28/06/2025

I have been repeatedly saying that the RSS essentially is a Brahmin-Baniya organization with strong ideological and historical roots in Brahmanism. Mohan Bhagwat and Dattatreya Hosabole being Brahmins from Maharatra and Karnataka respectively have serious ideological, political, cultural and philosophical opposition to the idea of equality and castelessness in India. Their repeated statements against the fundamental principles of equality and de-Brahmanization of Indian society are clear to all. The recent statement by Dattatreya, who said that the concept of secularism and socialism, not just words, should be removed from the preamble of the constitution, comes from their cultural and historical roots.

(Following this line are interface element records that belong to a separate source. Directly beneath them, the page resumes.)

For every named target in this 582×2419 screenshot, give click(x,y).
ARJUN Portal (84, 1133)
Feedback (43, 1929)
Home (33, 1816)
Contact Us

If these two persons are replaced by Shudra/OBC/Dalit/Adivasi individuals in the same organization as head, he/she would talk about secularism and socialism as concepts like that? But that very change of a Shudra/OBC/Dalit/Adivasi heading the RSS seems to be impossible because of the very same historical heritage.
Secularism in India refers to casteless secular social relations in the society. An inter- caste marriage or heading a Hindu temple by a Shudra/OBC/Dalit/Adivasi is a process of making Hinduism as a secular religion by removing its historical casteist control. A Shudra/OBC/Dalit/Adivasi heading the RSS would make a beginning of secularization of that organization.
The idea of socialism in India evolved far more differently than what Marx and Engels envisaged. It is an idea of democratic socialism that allows the Dalit/Adivasi/OBC/Shudras to acquire their own share of wealth based on their number and also contribution of labour power to the production of wealth in the nation. Such a change was arrested by Kautilya and Manu, both Brahmin thinkers, who wrote the most influential books, Artha Shatra and Manu Dharmashastra in ancient India.
Mohan Bhagwat and Dattareya are working to arrest such a change now. No Shudra, even a man of Sardar Vallabai Patel’s stature, whom the RSS owns, would not accept those two thinkers nor would he accept what Mohan Bhagwat and Dattatreya Hosabole repeatedly talk about secularism and democratic socialism.
Unfortunately there is no Shudra/OBC/Dalit/Adivasi man or woman of Patel’s stature in that organization nor would they allow anybody to grow like him in that structure.
Hence I strongly condemn Dattatreya’s statement and appeal to Shudra/OBC/Dalit/Adivasi leaders and intellectuals, living outside and inside the RSS to oppose such proposals in the interest of their future generations.